WHAT NEEDS TO BE DONE: From first line to last, give the records again word for word and omit the pictures.

━━━ AVAILABLE DATA ━━━

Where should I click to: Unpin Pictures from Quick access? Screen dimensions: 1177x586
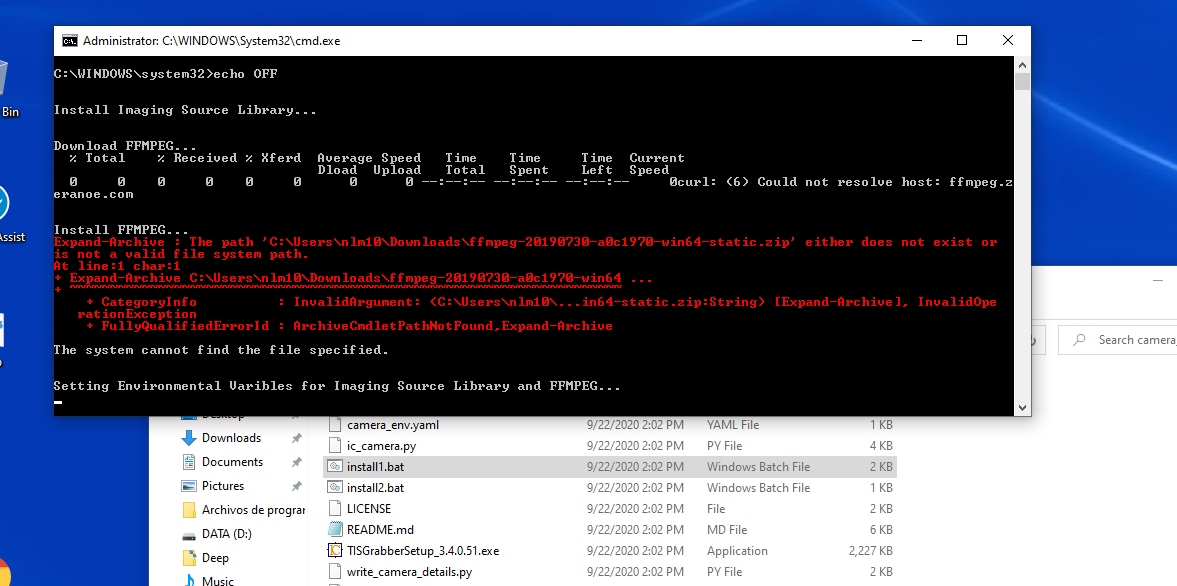pos(296,484)
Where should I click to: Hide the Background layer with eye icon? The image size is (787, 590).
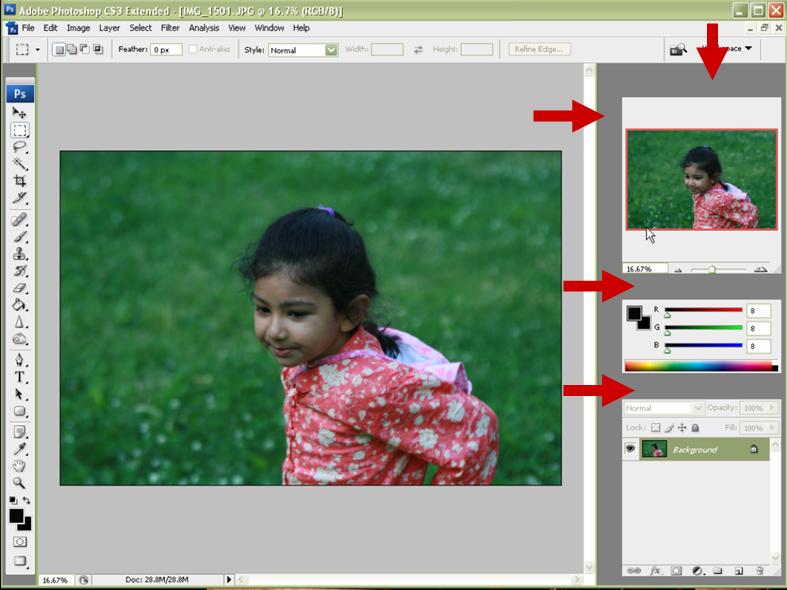pos(631,450)
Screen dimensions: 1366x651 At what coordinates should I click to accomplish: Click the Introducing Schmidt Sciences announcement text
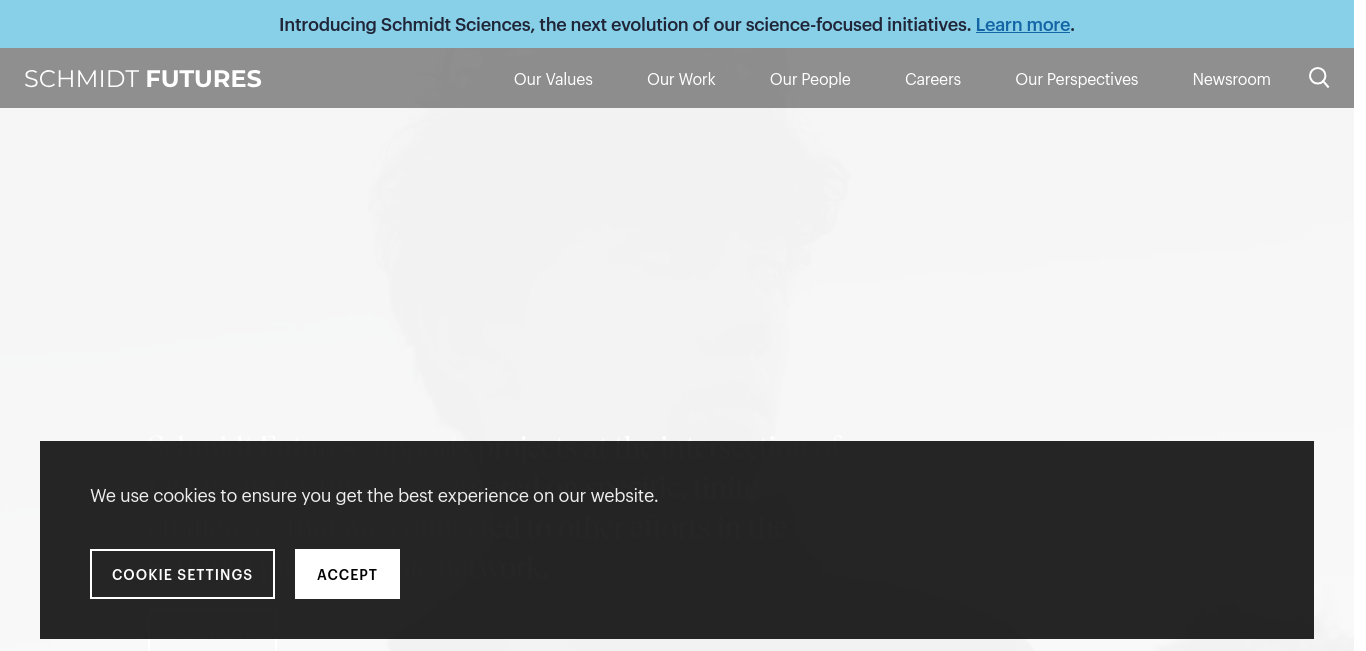click(625, 25)
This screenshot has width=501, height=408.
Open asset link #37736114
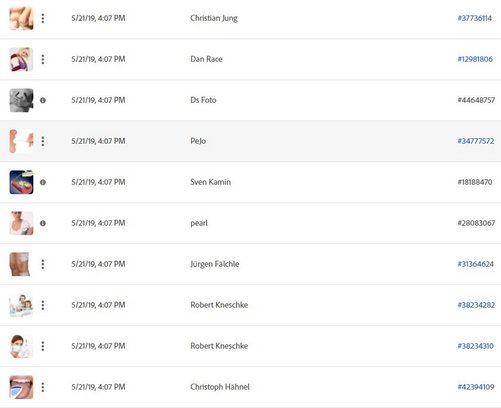[475, 18]
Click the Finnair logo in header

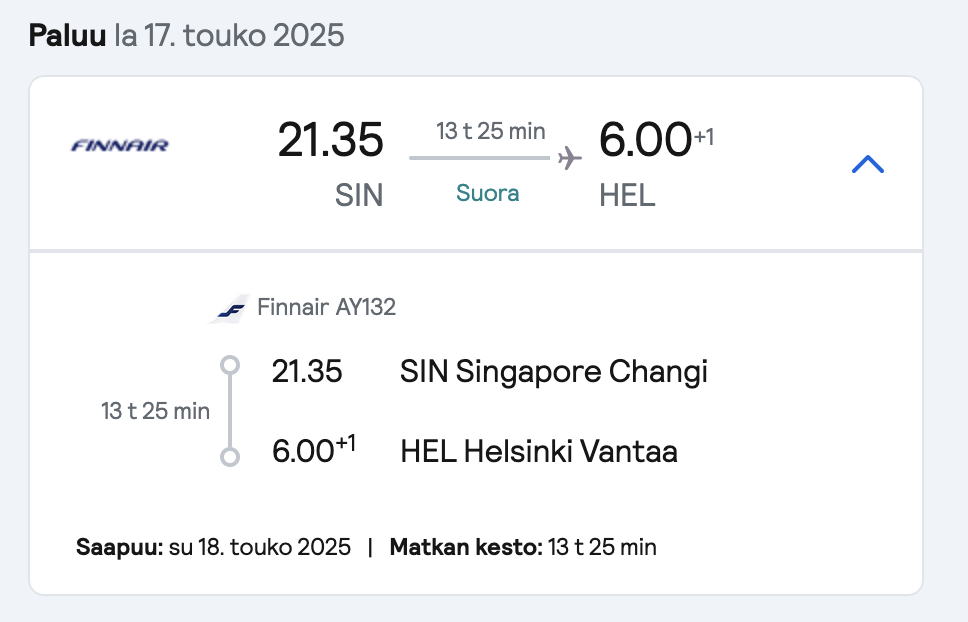(120, 146)
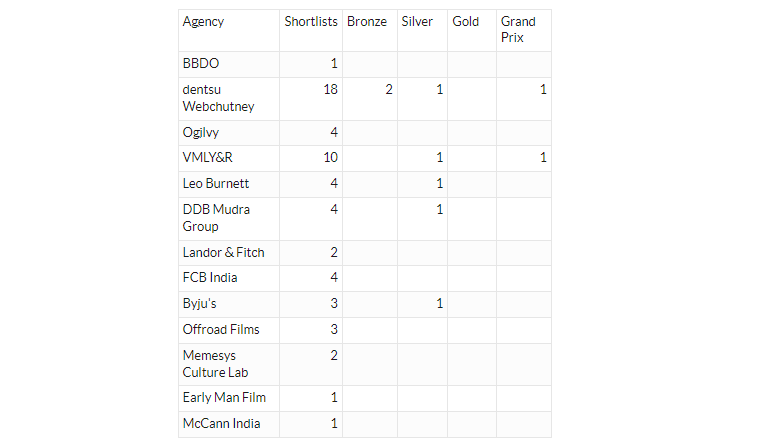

━━━

RESULT OF THIS TASK:
Where should I click to: Unpin Pictures from Quick access? Screen dimensions: 1177x586
pos(296,484)
Where should I click to: Hide the Background layer with eye icon? The image size is (787, 590).
pos(631,450)
Screen dimensions: 1366x651 At what coordinates should I click to accomplish: Click the Introducing Schmidt Sciences announcement text
click(625, 25)
This screenshot has width=501, height=408.
Open asset link #37736114
[475, 18]
Click the Finnair logo in header

(120, 146)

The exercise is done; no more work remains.